Evidence and data
Use potential output, inflation, utilization, wages, and supply-shock evidence to discipline the short-run and long-run positions.
Calibration or measurement
Short-run supply slope and demand slope encode price rigidity and demand sensitivity. Treat them as scenario parameters unless estimated from a specified system.
Boundaries
- Supply shocks can move prices and output in opposite directions.
- The diagram does not identify expectations without extra assumptions.

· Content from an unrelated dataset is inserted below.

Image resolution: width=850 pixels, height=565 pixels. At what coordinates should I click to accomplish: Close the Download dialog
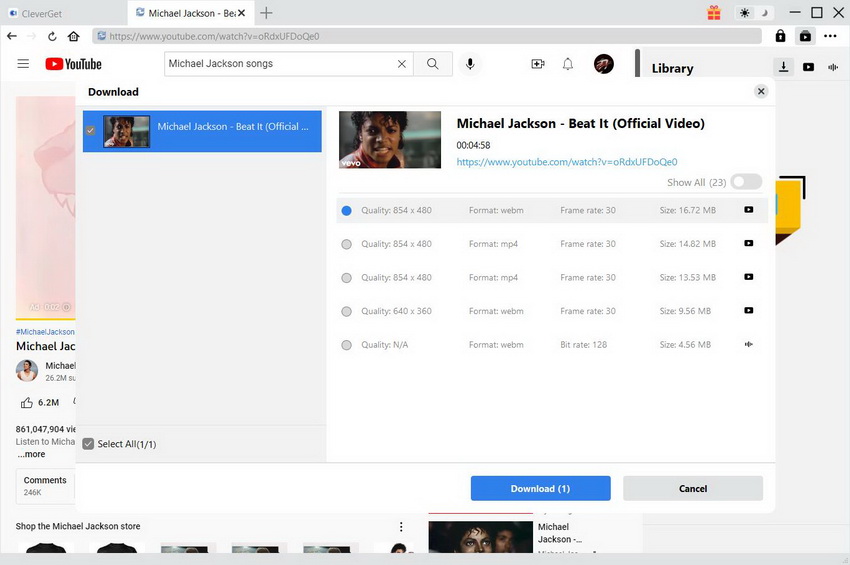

- Long-run adjustment is conceptual unless a wage-price law is supplied.
Use guidance
- When sufficient
- Diagnostic shell over a single dominant friction. Useful for talking about output gaps, inflation pressure, and the direction of demand-side shocks.
- When sketch only
- Do not use as a structural model. SRAS is a reduced-form summary of whichever pricing friction dominates. Different microfoundations (sticky wages, sticky prices, information frictions, menu costs, indexation, expectations) produce different slopes and shifts.
- When to switch
- Switch to a model with the underlying friction made explicit (NKPC for sticky prices, sticky-information for rational inattention, indexation models for backward-looking wage setting) when the question is about the SOURCE of the inflation response.
- Falsification signal
- Sustained co-movement of output and prices in opposite directions during a pure demand shock contradicts the diagnostic. Stagflation-style episodes indicate a supply-side rotation that AD-AS cannot identify without channel-specific structure.